The equilibrium constant (K) can be calculated using the equation:
ΔGº = -RT ln(K)
Given:
ΔGº = -266.1 kJ/mol (from the previous calculation)
R = gas constant = 8.314 J/(mol∙K) (conversion factor needed)
T = 298 K
Convert ΔGº from kJ to J:
ΔGº = -266100 J/mol
Plug the values into the equation:
-266100 J/mol = -8.314 J/(mol∙K) x 298 K x ln(K)
Simplify and solve for ln(K):
ln(K) = -266100 J/mol / (-8.314 J/(mol∙K) x 298 K)
ln(K) ≈ 32.171
Finally, solve for K:
K = e^(ln(K))
K ≈ e^(32.171)
K ≈ 6.43469 x 10^13
Therefore, the value of the equilibrium constant for the reaction at 298 K is approximately 6.43469 x 10^13.
To calculate the value of the C-C (triple bond) bond energy in C2H2 in kJ/mol, you need to calculate the sum of the bond energies broken and formed during the reaction using the bond energy values given.
The reaction is:
C2H2(g) + 2 H2(g) → C2H6(g)
In this reaction, two C-H bonds and one C-C (triple bond) are broken, and six C-H bonds are formed.

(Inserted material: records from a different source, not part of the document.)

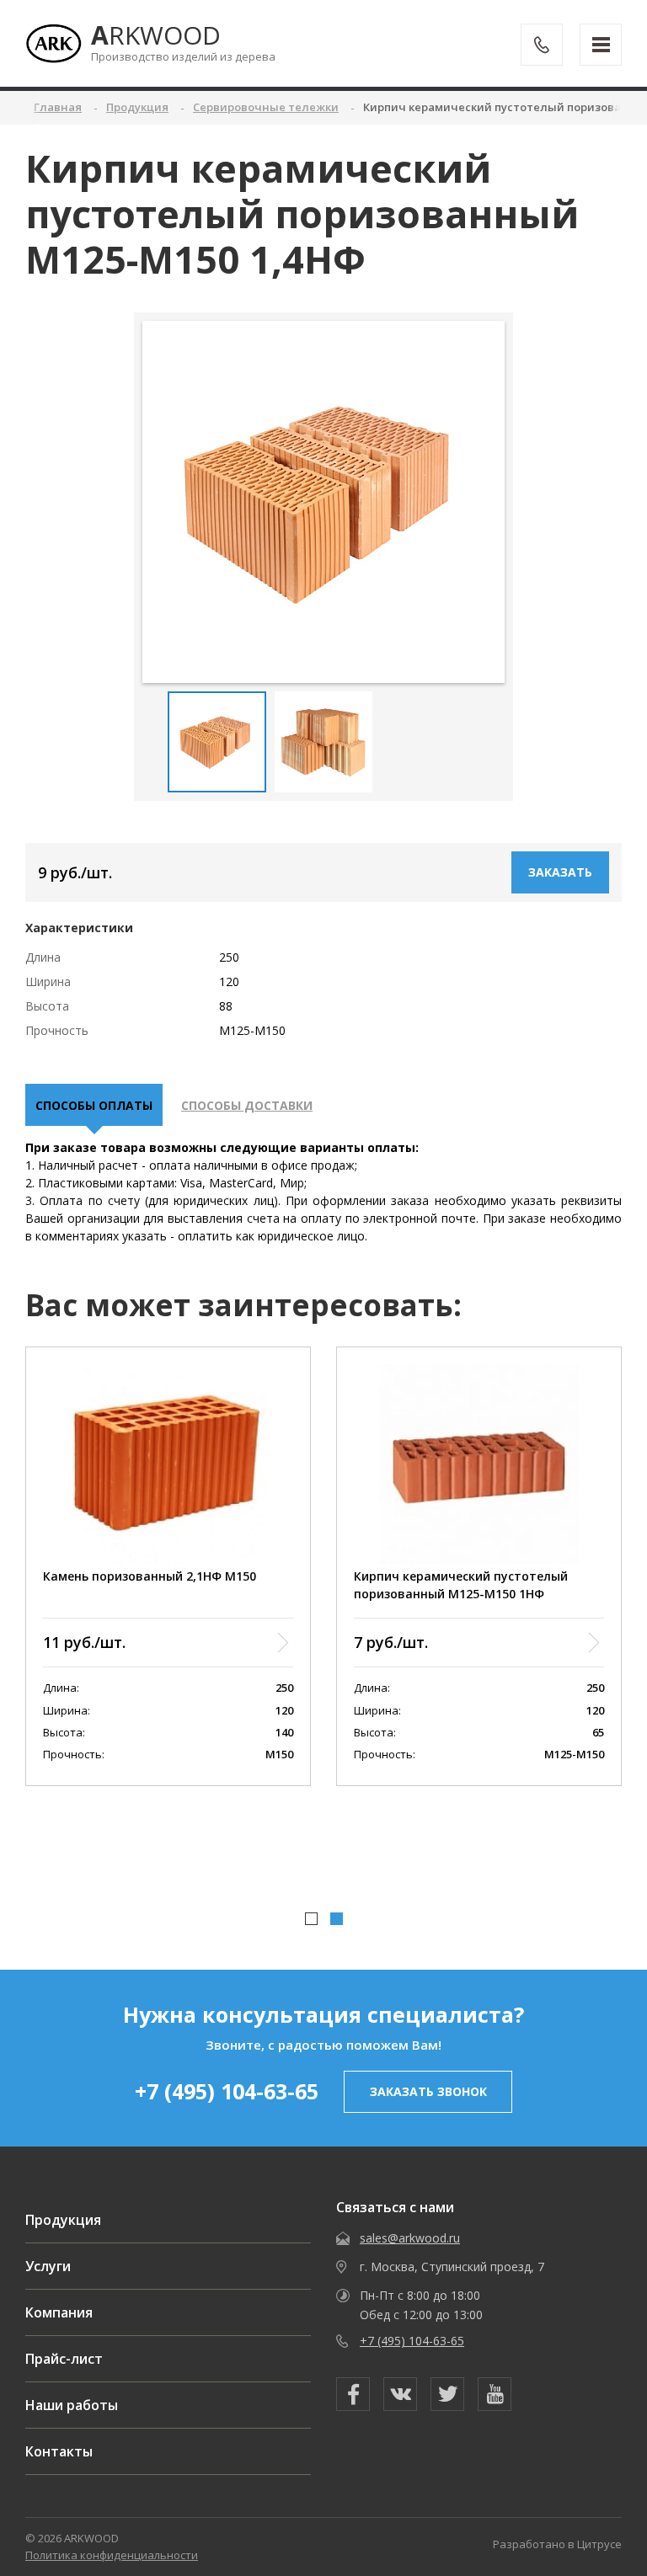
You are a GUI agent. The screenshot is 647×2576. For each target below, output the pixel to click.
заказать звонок (428, 2091)
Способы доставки (247, 1105)
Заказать (560, 872)
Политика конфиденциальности (111, 2555)
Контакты (59, 2451)
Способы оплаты (93, 1105)
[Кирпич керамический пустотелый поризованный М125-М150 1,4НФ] (324, 501)
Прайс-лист (64, 2358)
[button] (311, 1918)
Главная (58, 107)
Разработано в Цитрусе (557, 2544)
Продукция (63, 2220)
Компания (59, 2312)
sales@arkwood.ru (410, 2238)
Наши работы (71, 2405)
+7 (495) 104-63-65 (226, 2091)
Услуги (48, 2266)
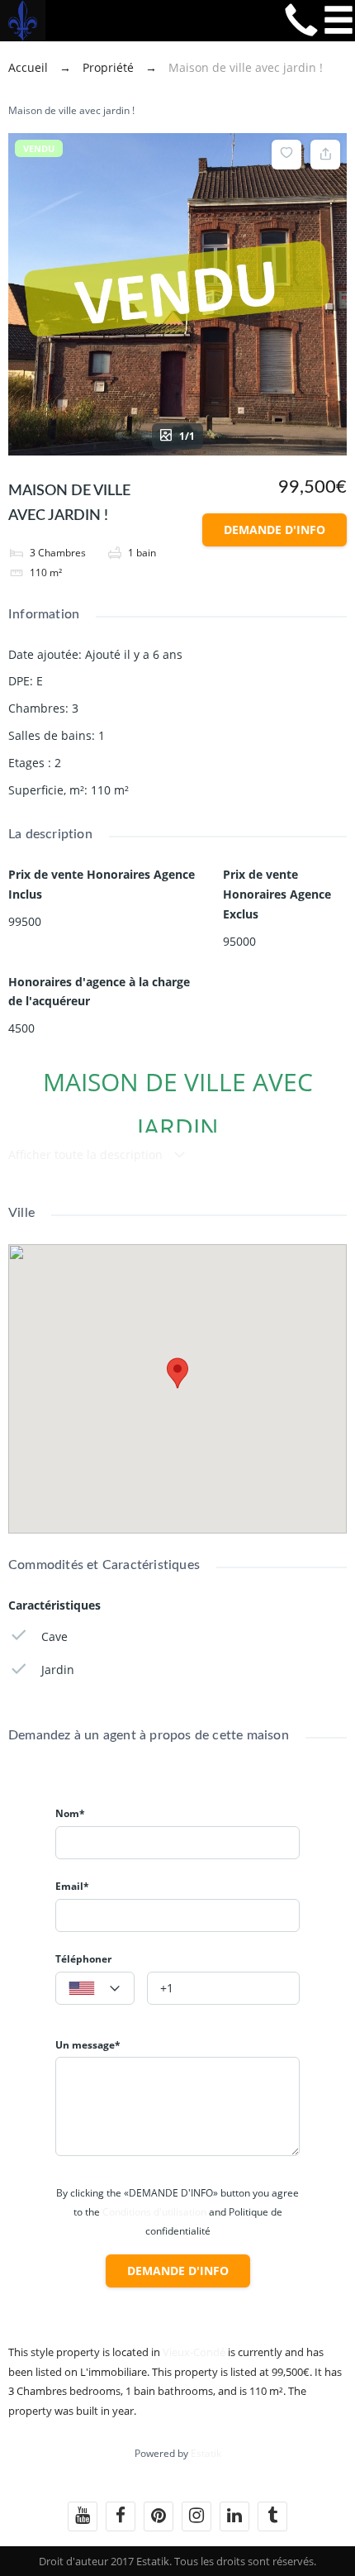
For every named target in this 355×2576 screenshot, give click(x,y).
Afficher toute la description (87, 1154)
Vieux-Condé (194, 2352)
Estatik (206, 2453)
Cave (54, 1636)
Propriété (108, 67)
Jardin (57, 1669)
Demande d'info (274, 529)
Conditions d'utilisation (154, 2212)
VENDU (38, 148)
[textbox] (95, 1989)
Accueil (29, 67)
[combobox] (95, 1988)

Bond energy to break 2 C-H bonds = 2 x 414 kJ/mol = 828 kJ/mol
Bond energy to break 1 C-C (triple bond) = 1 x 611 kJ/mol = 611 kJ/mol
Therefore, the total energy required to break the bonds in C2H2 is 828 kJ/mol + 611 kJ/mol = 1439 kJ/mol.
Hence, the value of the C-C (triple bond) bond energy in C2H2 is approximately 1439 kJ/mol.